## EXERCISE INSTRUCTIONS
Can you reproduce, word for word, the entries below from the line holding "Task: Click inside" through the line holding "Open Gewijzigd door", both included?

--- BEGIN TASK INPUT ---

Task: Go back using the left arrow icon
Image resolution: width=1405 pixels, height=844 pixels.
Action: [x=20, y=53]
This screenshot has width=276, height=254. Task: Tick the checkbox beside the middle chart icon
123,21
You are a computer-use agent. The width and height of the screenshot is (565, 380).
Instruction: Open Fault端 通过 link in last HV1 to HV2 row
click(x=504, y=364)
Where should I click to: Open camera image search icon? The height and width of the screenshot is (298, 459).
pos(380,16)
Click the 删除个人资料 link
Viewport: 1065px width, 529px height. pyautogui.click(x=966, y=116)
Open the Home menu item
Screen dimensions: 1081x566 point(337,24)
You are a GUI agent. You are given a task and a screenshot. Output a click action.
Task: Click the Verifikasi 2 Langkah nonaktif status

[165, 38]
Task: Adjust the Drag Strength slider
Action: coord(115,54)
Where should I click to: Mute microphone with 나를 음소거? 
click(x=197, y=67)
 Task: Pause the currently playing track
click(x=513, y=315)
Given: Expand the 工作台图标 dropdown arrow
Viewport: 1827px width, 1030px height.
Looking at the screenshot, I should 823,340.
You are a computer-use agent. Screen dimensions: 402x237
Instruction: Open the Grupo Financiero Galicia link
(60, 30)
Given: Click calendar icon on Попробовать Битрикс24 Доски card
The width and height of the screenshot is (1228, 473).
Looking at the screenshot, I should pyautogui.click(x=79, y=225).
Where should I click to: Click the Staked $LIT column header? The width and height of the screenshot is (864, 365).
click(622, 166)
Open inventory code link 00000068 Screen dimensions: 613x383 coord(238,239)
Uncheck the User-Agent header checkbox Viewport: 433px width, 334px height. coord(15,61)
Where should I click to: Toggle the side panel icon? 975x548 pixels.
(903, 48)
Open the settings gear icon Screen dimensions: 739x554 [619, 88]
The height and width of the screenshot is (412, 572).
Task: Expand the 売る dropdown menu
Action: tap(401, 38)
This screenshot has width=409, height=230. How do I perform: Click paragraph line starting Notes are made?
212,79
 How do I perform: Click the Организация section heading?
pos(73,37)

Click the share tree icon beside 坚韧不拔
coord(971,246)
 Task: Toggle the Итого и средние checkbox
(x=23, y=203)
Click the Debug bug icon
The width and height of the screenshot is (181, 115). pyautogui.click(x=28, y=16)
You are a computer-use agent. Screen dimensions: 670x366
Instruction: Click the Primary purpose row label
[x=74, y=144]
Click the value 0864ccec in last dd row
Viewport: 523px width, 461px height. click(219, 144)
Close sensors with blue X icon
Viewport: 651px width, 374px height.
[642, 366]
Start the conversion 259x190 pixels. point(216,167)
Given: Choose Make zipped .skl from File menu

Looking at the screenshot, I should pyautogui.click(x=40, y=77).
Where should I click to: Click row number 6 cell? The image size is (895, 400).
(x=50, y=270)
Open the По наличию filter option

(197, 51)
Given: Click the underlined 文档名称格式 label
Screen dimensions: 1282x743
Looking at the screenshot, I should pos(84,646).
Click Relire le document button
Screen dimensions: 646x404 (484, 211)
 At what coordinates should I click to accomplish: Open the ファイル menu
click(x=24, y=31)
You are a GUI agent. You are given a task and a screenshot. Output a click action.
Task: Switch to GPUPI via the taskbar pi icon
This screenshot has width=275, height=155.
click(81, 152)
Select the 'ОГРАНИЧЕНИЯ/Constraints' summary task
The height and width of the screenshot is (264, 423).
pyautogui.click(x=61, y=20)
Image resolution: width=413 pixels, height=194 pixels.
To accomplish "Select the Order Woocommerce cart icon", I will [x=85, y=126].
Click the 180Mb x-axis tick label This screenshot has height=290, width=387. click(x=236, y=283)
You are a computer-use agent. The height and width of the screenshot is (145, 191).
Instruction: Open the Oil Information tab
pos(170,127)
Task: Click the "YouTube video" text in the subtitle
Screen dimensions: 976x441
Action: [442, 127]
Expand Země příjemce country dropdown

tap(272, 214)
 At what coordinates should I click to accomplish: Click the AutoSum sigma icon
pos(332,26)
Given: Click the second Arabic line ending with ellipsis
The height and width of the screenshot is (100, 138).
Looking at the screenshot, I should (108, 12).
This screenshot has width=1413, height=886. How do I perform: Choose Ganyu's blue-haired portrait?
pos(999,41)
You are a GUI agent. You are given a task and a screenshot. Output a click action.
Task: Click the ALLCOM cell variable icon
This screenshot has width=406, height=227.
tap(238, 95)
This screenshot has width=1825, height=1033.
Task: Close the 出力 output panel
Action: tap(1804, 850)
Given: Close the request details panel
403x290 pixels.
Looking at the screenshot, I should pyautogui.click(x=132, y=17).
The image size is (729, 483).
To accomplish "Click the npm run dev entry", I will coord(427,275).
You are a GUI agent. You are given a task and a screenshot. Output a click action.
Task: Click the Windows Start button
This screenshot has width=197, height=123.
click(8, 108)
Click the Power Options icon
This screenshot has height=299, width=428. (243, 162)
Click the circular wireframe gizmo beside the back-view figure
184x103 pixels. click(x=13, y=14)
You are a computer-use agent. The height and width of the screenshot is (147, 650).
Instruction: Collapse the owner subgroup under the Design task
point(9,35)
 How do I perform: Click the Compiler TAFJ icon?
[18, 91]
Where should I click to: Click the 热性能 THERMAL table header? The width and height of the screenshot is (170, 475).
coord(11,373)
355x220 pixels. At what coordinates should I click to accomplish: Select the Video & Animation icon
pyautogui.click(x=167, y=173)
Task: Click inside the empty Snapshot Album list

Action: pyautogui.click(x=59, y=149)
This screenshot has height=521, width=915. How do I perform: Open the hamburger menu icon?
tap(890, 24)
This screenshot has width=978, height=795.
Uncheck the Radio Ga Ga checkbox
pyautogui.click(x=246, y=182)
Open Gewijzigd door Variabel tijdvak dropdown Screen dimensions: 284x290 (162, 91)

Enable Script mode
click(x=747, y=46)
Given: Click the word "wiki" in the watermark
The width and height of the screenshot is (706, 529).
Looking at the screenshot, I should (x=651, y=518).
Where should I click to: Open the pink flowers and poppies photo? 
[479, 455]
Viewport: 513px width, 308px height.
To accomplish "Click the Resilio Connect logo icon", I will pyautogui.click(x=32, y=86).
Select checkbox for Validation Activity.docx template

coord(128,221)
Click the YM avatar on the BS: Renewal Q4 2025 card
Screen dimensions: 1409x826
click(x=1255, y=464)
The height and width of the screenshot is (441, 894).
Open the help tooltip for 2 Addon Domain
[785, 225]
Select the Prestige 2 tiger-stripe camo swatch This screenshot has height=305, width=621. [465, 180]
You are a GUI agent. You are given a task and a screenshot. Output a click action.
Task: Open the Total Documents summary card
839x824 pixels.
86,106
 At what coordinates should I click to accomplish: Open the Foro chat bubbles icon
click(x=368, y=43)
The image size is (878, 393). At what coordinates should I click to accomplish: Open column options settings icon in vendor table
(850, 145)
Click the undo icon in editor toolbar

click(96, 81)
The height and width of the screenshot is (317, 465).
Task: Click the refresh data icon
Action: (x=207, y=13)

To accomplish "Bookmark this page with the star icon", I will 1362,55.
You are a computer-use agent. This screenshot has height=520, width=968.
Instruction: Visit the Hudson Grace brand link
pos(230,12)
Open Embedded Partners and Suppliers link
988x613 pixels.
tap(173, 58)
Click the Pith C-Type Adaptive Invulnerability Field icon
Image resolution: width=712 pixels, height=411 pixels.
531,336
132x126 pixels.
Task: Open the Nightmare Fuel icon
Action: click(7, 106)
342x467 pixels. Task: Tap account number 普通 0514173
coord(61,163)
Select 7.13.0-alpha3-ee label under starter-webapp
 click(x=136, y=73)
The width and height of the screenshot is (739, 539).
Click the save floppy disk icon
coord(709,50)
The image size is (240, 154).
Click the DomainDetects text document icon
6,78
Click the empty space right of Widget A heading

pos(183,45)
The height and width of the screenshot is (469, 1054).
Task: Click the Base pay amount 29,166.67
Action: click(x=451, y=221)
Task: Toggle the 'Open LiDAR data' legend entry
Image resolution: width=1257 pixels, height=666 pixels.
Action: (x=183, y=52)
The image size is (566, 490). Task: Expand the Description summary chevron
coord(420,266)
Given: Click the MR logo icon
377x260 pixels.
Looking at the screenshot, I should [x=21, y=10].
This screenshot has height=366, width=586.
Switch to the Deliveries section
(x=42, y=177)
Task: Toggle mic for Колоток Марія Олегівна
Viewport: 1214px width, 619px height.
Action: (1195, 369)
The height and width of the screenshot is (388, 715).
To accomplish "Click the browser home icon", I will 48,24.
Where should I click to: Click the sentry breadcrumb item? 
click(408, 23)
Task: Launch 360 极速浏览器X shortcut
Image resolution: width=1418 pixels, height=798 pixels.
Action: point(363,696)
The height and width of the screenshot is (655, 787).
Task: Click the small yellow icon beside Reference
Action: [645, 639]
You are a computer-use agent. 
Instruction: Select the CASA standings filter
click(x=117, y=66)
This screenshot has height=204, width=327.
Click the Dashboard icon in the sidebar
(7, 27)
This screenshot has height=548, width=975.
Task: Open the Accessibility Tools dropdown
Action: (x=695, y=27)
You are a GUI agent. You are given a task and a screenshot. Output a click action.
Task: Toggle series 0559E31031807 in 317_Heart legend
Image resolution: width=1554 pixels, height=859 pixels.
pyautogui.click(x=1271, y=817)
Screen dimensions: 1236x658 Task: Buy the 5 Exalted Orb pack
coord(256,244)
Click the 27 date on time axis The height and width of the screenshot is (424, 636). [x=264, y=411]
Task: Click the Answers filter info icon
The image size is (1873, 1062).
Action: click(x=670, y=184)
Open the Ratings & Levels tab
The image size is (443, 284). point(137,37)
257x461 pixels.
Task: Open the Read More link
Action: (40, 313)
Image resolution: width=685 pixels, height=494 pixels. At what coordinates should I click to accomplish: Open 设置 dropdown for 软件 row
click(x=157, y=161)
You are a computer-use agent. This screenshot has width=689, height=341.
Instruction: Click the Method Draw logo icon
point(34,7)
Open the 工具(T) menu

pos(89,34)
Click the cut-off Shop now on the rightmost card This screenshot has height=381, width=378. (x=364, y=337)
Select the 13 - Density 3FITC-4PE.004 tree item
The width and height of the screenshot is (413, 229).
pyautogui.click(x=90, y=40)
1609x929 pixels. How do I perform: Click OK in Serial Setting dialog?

--- END TASK INPUT ---

## COMPLETE RESPONSE
Task: Click inside the empty Snapshot Album list

Action: pyautogui.click(x=59, y=149)
This screenshot has height=521, width=915. How do I perform: Open the hamburger menu icon?
tap(890, 24)
This screenshot has width=978, height=795.
Uncheck the Radio Ga Ga checkbox
pyautogui.click(x=246, y=182)
Open Gewijzigd door Variabel tijdvak dropdown Screen dimensions: 284x290 (162, 91)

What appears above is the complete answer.